Wednesday, August 19, 2009

Barge Family

Like so many of Cartier-Bresson's pictures, this one captures a telling moment in the life of his subjects, in this case that of a barge family, probably in rural France. The vertical composition is dominated by the figure of a young man in the foreground, dark-haired and bare-armed, clad in dungarees, no shirt. He faces away from the camera, and is looking towards the entryway of a barge moored alongside a dock or canal embankment where he stands, and where a pair of sturdy bollards glint in the morning sun. Being closest to the camera, the man is slightly out of focus, particularly where his left elbow points straight at the camera lens.

The center of attention, the point of sharpest focus of the whole composition, is the figure of a baby, plump and naked in the clasping hands of its pretty mother, who stands with one bare foot on the threshold of the barge entry.

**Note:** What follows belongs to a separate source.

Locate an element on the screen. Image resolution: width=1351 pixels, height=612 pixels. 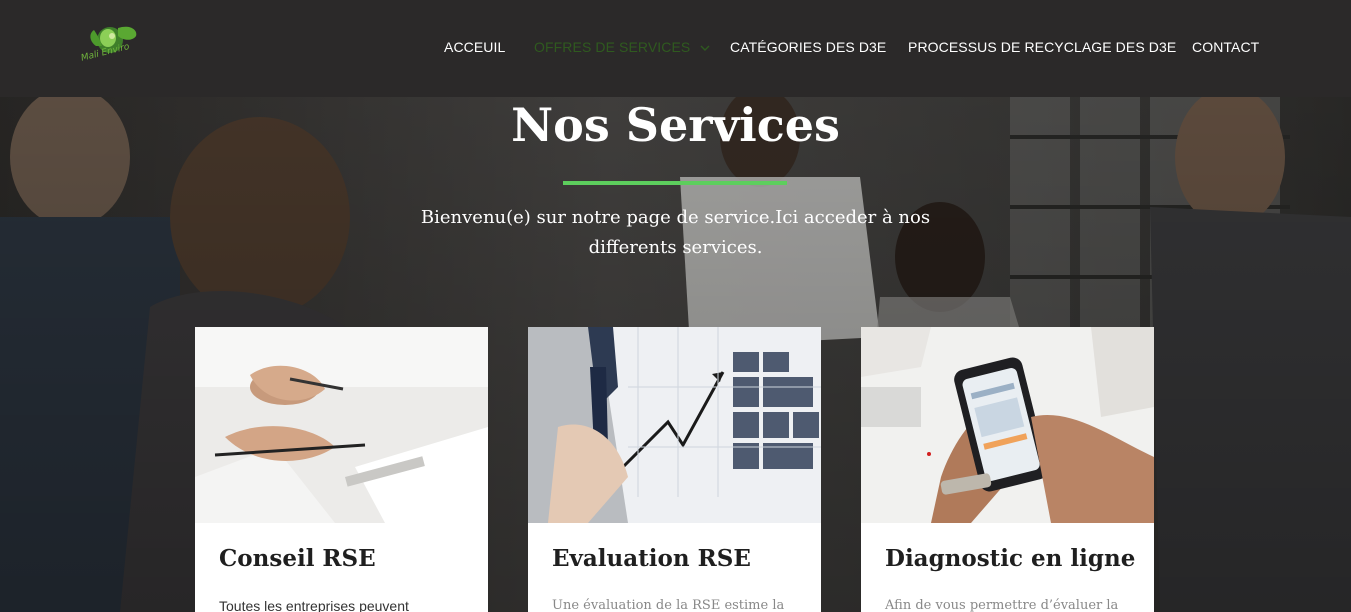
card-title: Diagnostic en ligne is located at coordinates (1010, 558).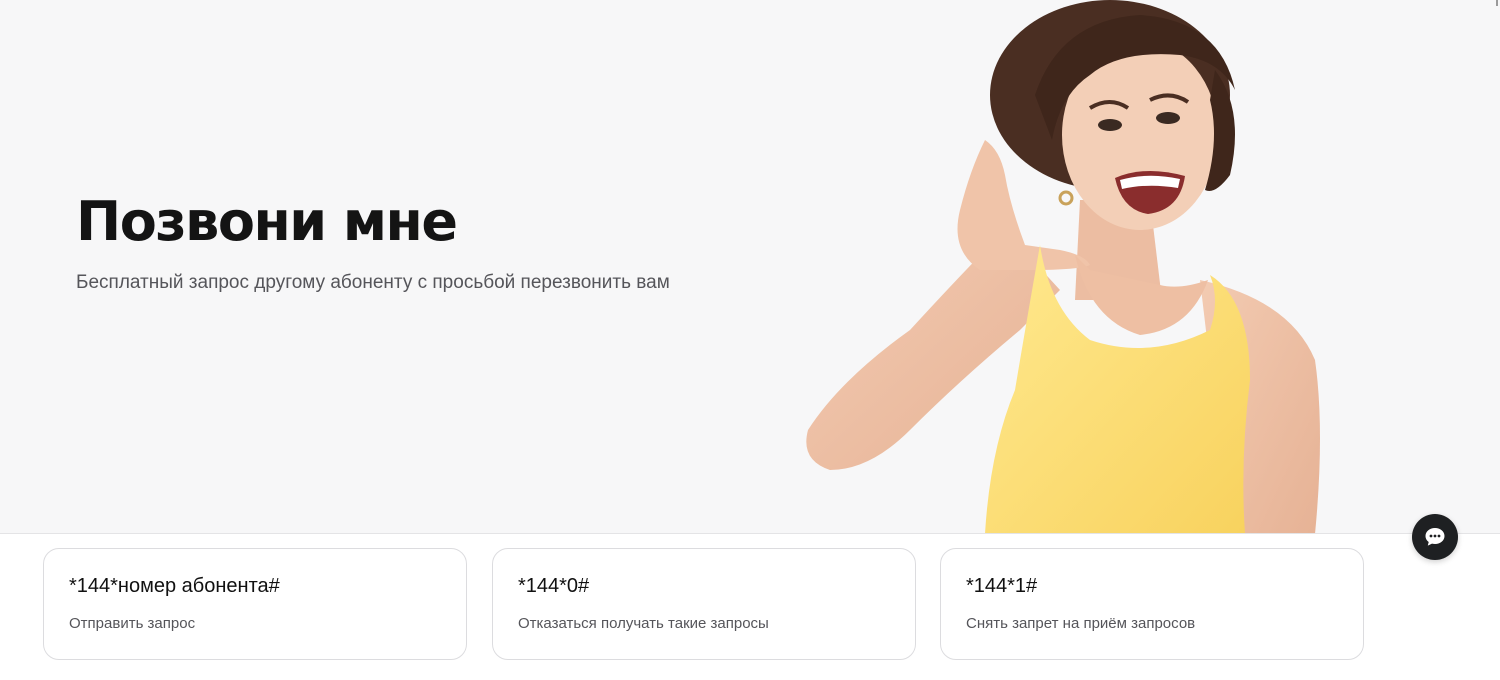  What do you see at coordinates (554, 586) in the screenshot?
I see `command-code: *144*0#` at bounding box center [554, 586].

Also framed in the door are an older woman, likely the child's grandmother, wearing a checked dress and a cap or kerchief, and between the two women, a dog. A second dog has already hopped ashore and is looking up expectantly at the young man, his master.

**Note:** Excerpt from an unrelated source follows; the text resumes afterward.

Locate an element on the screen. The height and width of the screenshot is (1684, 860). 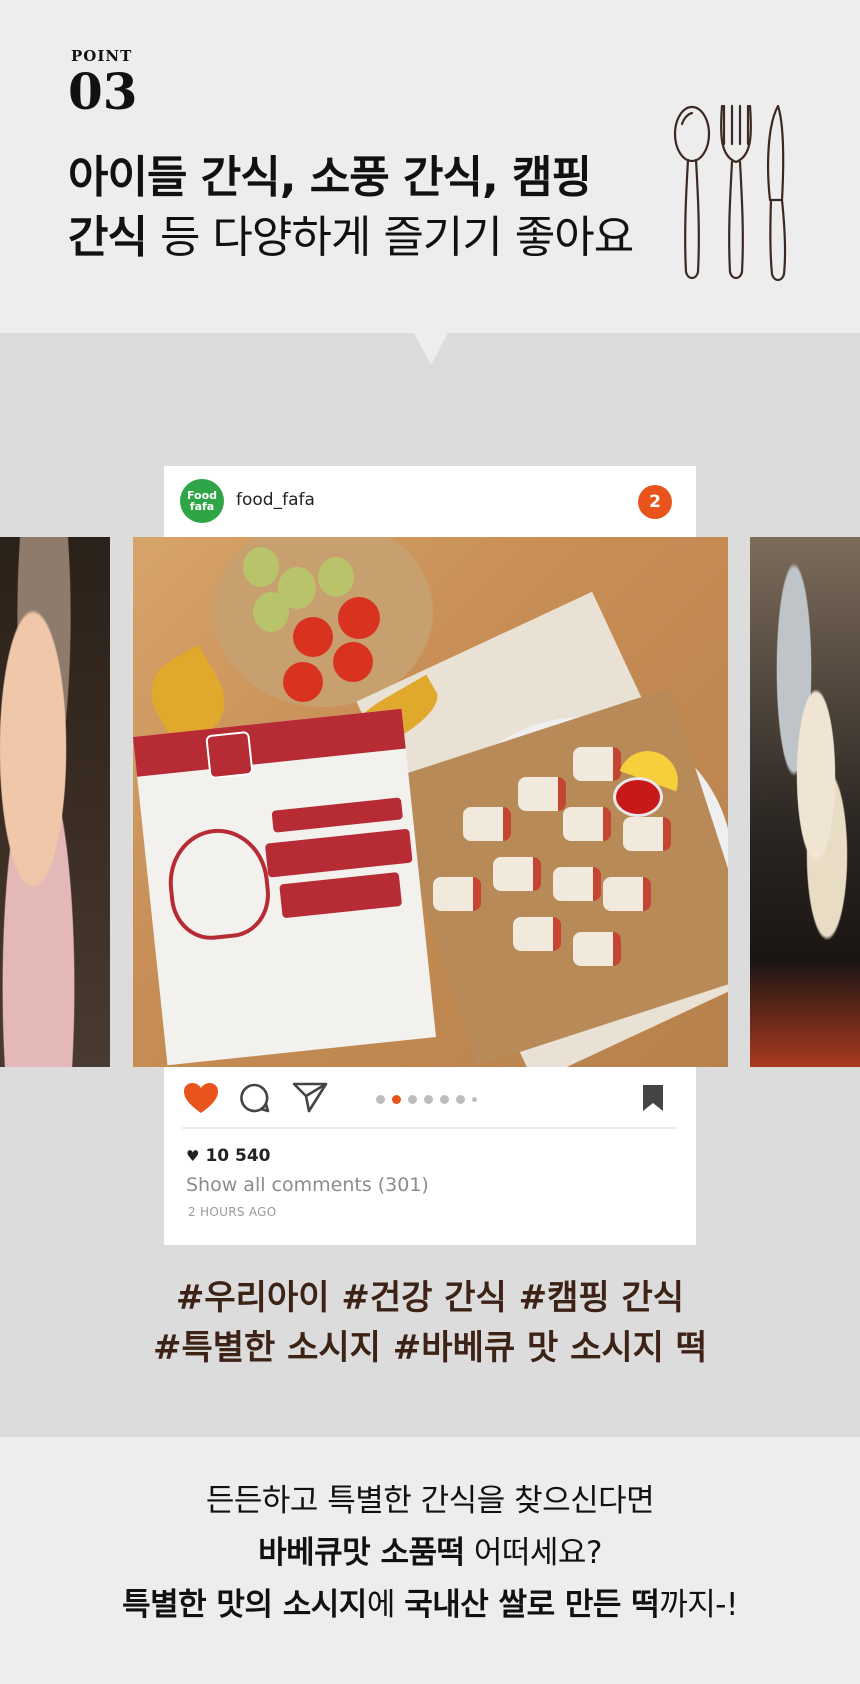
headline-line-1: 아이들 간식, 소풍 간식, 캠핑 is located at coordinates (330, 178).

What can be seen of the barge's superstructure appears to be the living quarters and the raised wheelhouse, whose windows are partly obscured by the man's head. The pane of one window has a crack in it, and the simple roof over the door is of tarpaper held in place by wood battens. In the upper left of the picture can be seen the far bank of the canal, parts of buildings, trees, and walls, and the sparkle of water through the cracked window pane.

What is the story behind this picture? This is what I make of it.

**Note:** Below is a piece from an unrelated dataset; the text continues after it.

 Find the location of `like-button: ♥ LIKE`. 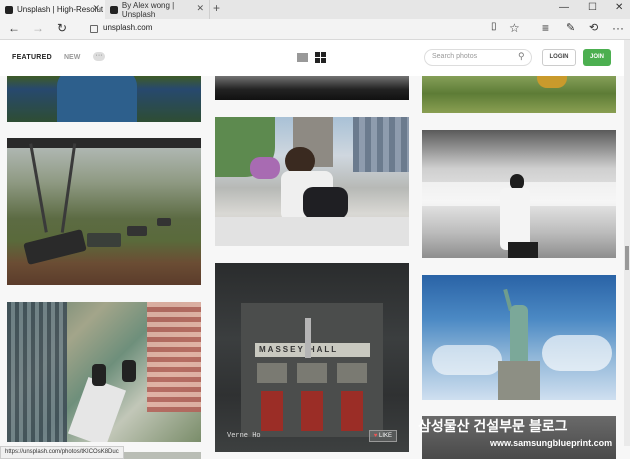

like-button: ♥ LIKE is located at coordinates (382, 436).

The barge has just arrived and the young man comes ashore to moor it. His mother, the woman in the checked dress, has been busy in the small kitchen, preparing a breakfast of omelets, home-made bread, and coffee. Her daughter-in-law, after giving the baby its bath, smilingly carries it out to see its father. Grandma joins them at the doorway, and so do the two dogs. The young man, hands on hips, whistles to his child, as one dog jumps onto the sunlit landing.